Every record must be transcribed in its entirety, apart from the images, which are to be omitted.

START SUPPLIED DATA

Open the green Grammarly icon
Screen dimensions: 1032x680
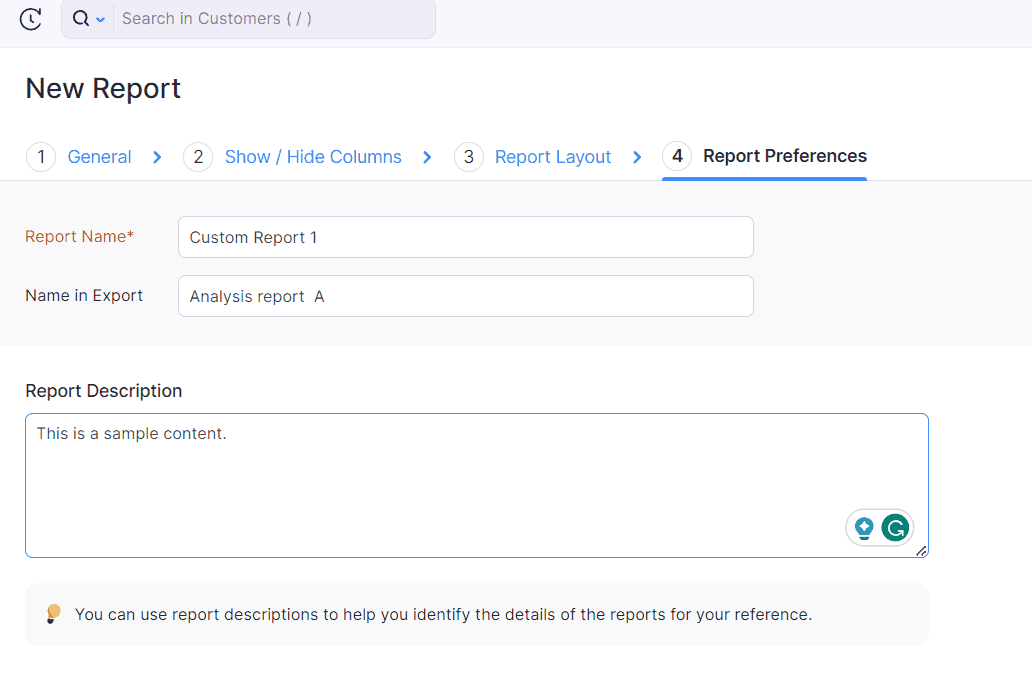click(895, 528)
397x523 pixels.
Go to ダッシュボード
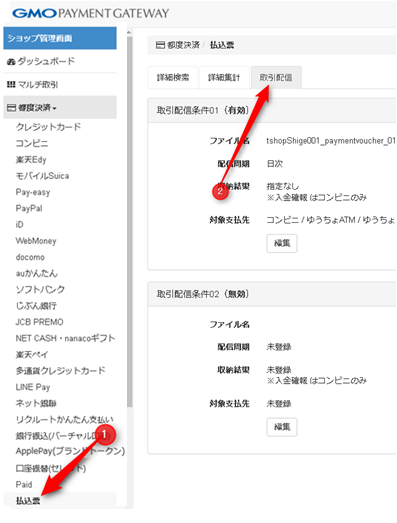(x=46, y=61)
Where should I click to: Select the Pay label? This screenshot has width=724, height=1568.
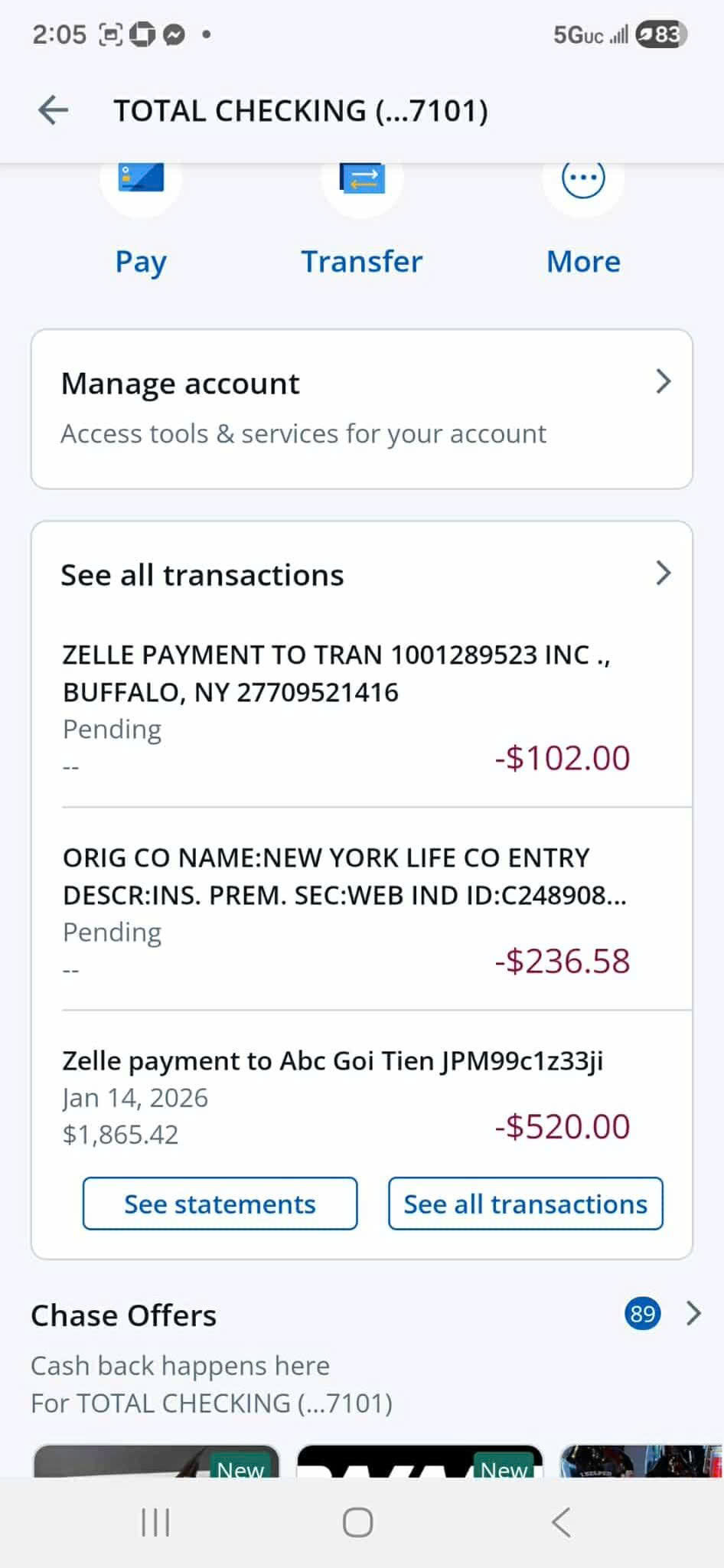click(141, 262)
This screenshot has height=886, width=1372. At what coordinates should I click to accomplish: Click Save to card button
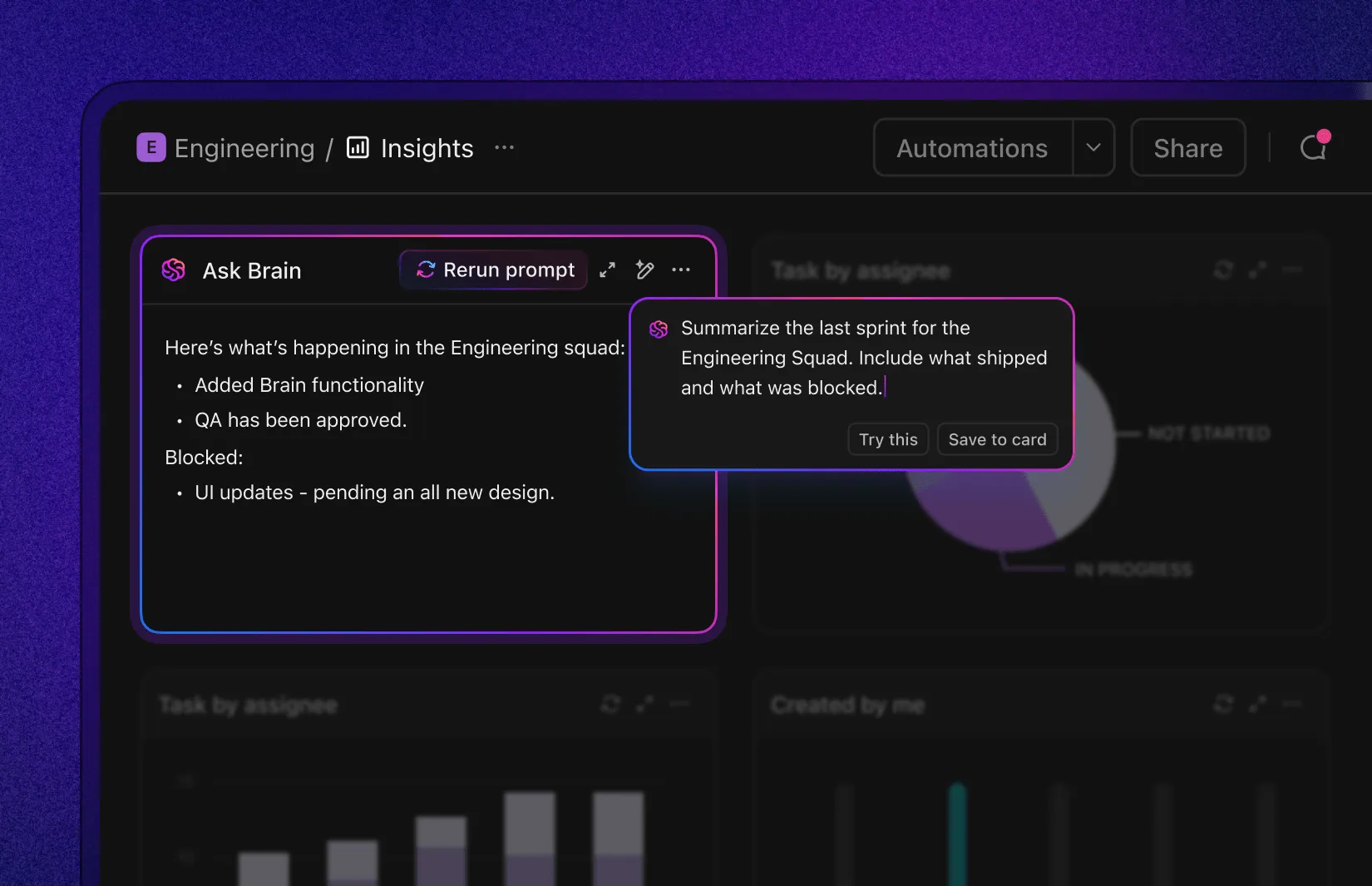coord(998,439)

END SUPPLIED DATA

EXPECTED OUTPUT
Open the green Grammarly icon
Screen dimensions: 1032x680
click(895, 528)
397x523 pixels.
Go to ダッシュボード
(x=46, y=61)
Where should I click to: Select the Pay label? This screenshot has width=724, height=1568.
click(141, 262)
This screenshot has height=886, width=1372. At what coordinates should I click to accomplish: Click Save to card button
coord(998,439)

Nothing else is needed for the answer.